As we all know, it's not easy to lift as much as you normally do during days when you are not fasting.  I used to think that's a bad thing.  But as these past 1.5 weeks have taught me, it is actually a blessing in disguise.  You see, sometimes I am too eager to increase the weights that I lift that I tend to forget about the most important thing: technique.

I've been going through some of the strength training books that I have in my possession and realize that I have overlooked or forgotten about some key points when lifting.

Take the squat for example.  It is advisable that you adopt a wider stance when you squat.  I've discovered that it is much easier to keep your knees out and your hips back as you move downwards as compared to when you adopt a narrower stance.

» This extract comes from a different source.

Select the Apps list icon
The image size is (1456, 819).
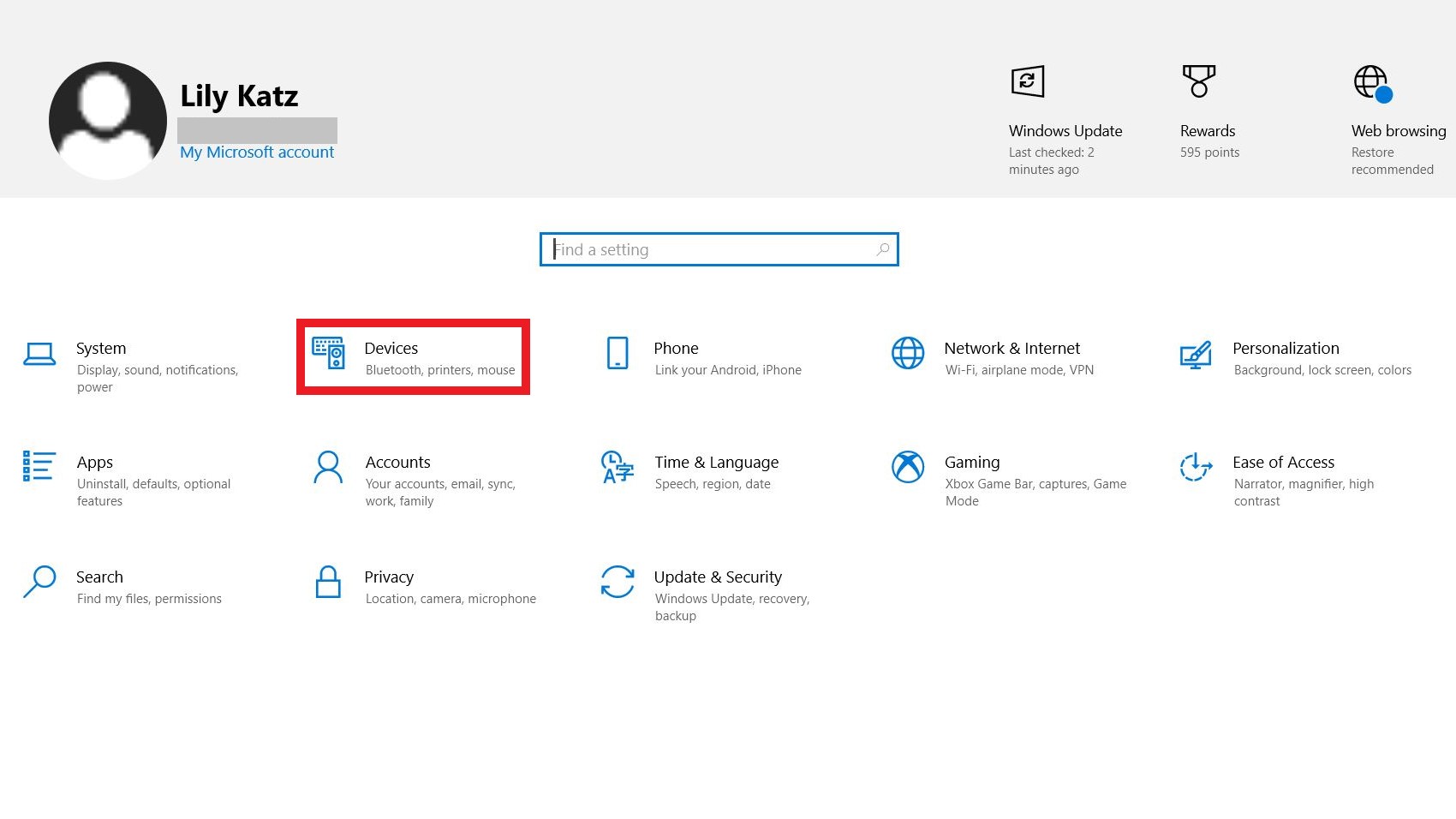39,467
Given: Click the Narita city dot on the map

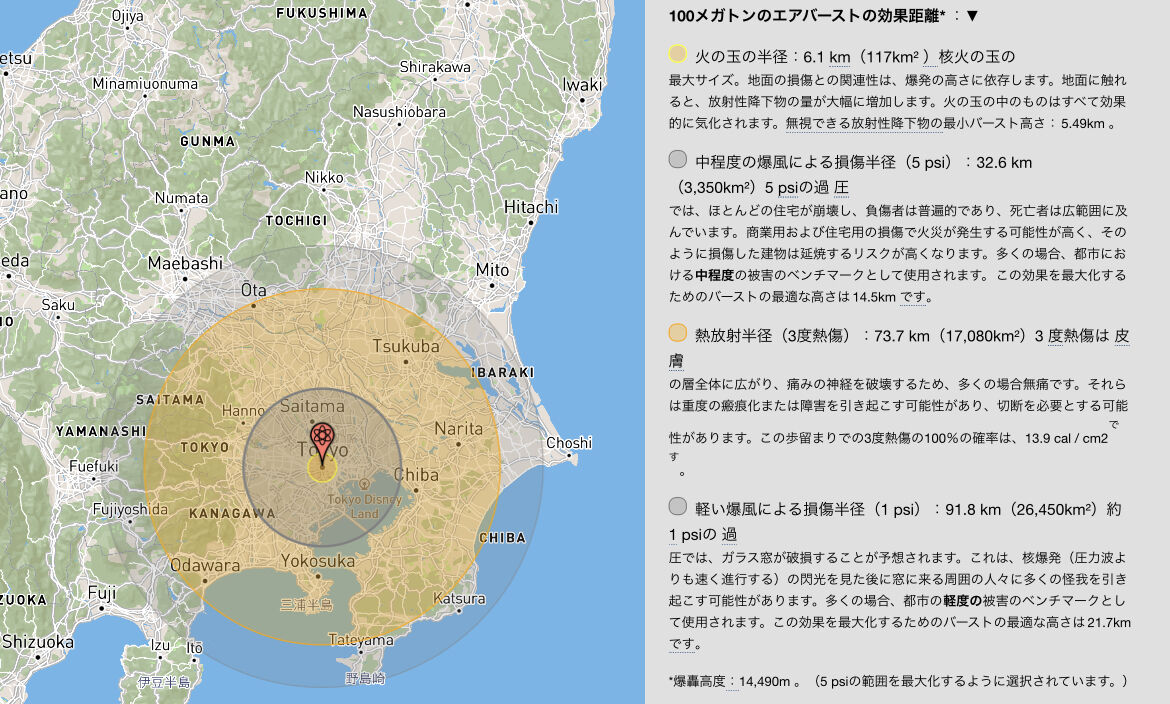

I'm actually glad that I have to settle with lighter weights this Ramadhan.  This way it is much easier to focus on technique.  You learn faster and your CNS would love you for it.


Kirksman said...

But it ain't as awesome for the quads compared to a narrow stance y'all!! Technique must be spot on, whether at 10% or 100%. Actually, at 100%, it needs to be even more spot on, or you're looking at a missed lift.

Aizan Suhaira said...

Hi Kirksman... Glad to see you checking out my blog.

I agree that the narrow stance is better for the quads, but the wide stance work your glutes more... Which is pretty much the reason why i am using it. Lol!

I also agree that technique is important at 10% or 100%... But what i am trying to drive at is that it is much easier to work on your technique when the weight is lighter. Tha way, you wont develop bad habits as you start to lift heavier.

It's easier to learn good habits from the start but much harder to undo bad habits that have been developed over time.